En effet, se protéger contre ce type d’attaque constitue le b.a.-ba de la défense antiaérienne. “Ces drones sont plutôt lents et volent à basse altitude sur une très longue distance, ce qui en fait des cibles plutôt faciles à abattre avant qu'ils atteignent leur cible”, assure Huseyn Aliyev.

Pour certains observateurs, ce succès ukrainien pourrait avoir un impact sur le cours de la guerre. Ces frappes ont exposé les faiblesses des défenses russes et pourraient encourager Kiev à les multiplier afin de viser les sites d’où la Russie organise les tirs massifs de missiles qui terrorisent la population ukrainienne depuis des semaines. “L’idée serait, au moins, de ralentir le rythme de ces bombardements russes”, explique Jeff Hawn.

Pour y parvenir, il faut cependant que Kiev ne soit pas rapidement à court de drones “kamikazes”, “ce qui est loin d’être évident”, reconnaît Huseyn Aliyev. En effet, si ces dernières attaques ont été menées en se servant de Tu-141 modernisés, leur nombre dépend des stocks soviétiques encore fonctionnels à disposition de l’Ukraine.

Conséquences politiques en Russie ?

S’il s’agit de nouveaux modèles “made in Ukraine”, la capacité ukrainienne à viser les sites en Russie va dépendre de sa capacité à en produire rapidement.
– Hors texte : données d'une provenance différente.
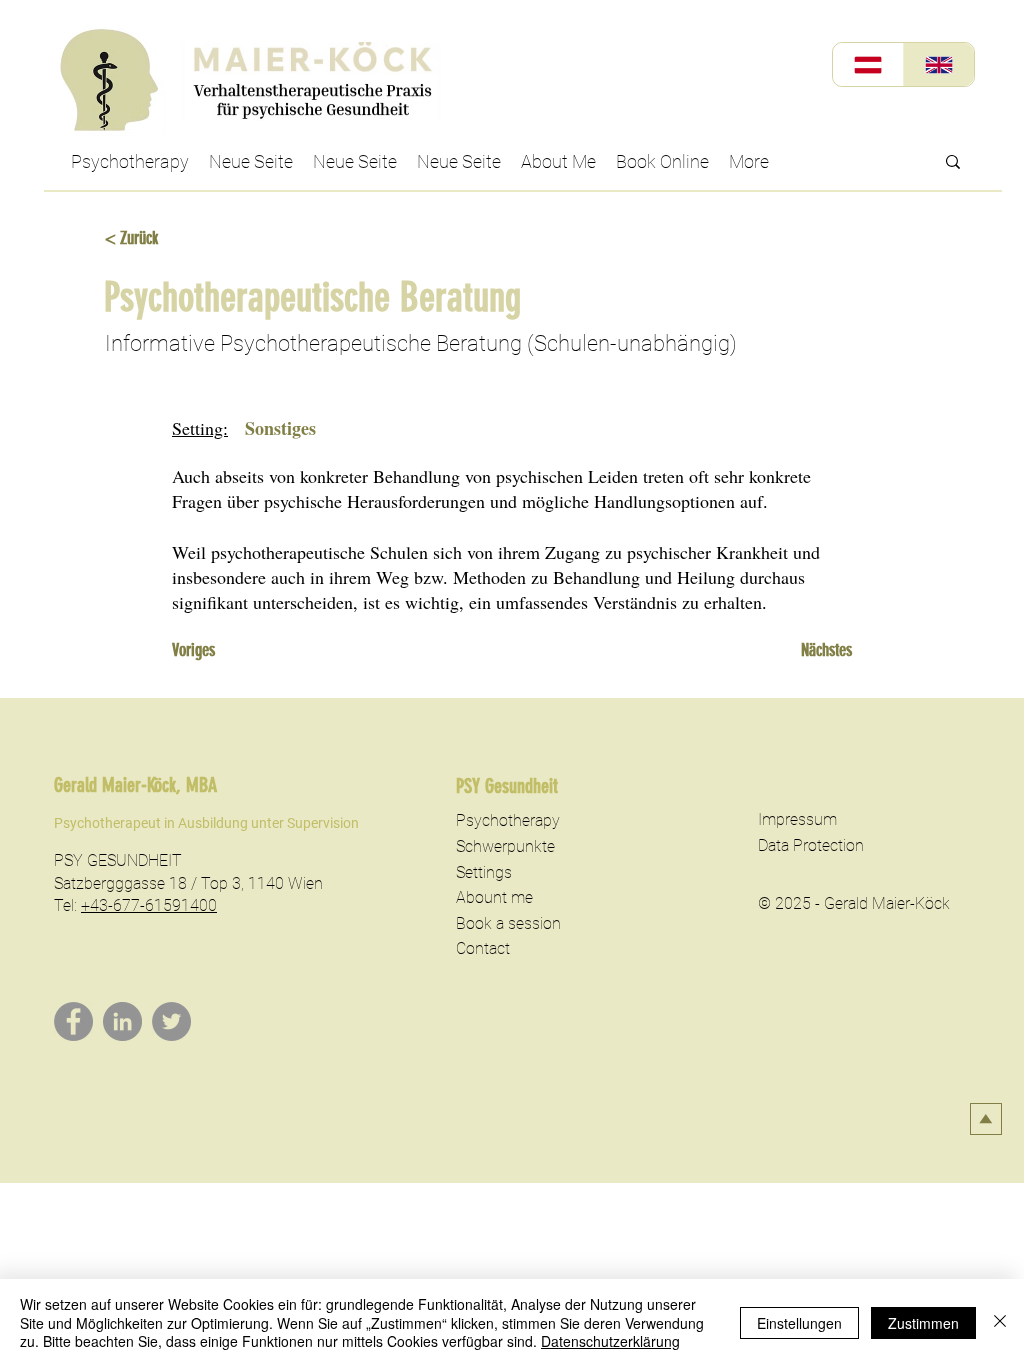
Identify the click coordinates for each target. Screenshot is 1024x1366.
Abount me (494, 897)
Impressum (797, 819)
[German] (868, 64)
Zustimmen (923, 1323)
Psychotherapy (508, 820)
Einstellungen (799, 1323)
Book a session (508, 923)
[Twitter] (171, 1021)
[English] (938, 64)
Dans cette hypothèse, “comme ce sont les premiers drones militaires  longue distance, je pense qu’il faudra attendre un peu avant que le pays soit capable d’en fabriquer en suffisamment grand nombre pour avoir un impact décisif”, estime Huseyn Aliyev. 

Autre obstacle : les Russes ne vont probablement pas se laisser surprendre deux fois. “L’armée russe va très probablement mettre en place un dispositif de défense plus efficace des sites d’importance”, note Huseyn Aliyev. Encore faut-il qu’elle en ait les moyens. “C’est la grande inconnue. Il est difficile de savoir à quel point Moscou a dégarni ses arrières pour concentrer ses équipements sur le front”, poursuit l’expert militaire.

Pour lui, les conséquences de ces frappes non loin de Moscou ne seront pas seulement militaires. Le camp des faucons russes n’a pas tardé à appeler à une intensification des bombardements sur l’Ukraine en représailles. Problème : “Il est tout à fait possible que le Kremlin ne soit pas capable de frapper encore plus fort”, estime Huseyn Aliyev. Auquel cas, la colère des ultraconservateurs contre la manière dont la guerre est menée pourrait monter encore d’un cran.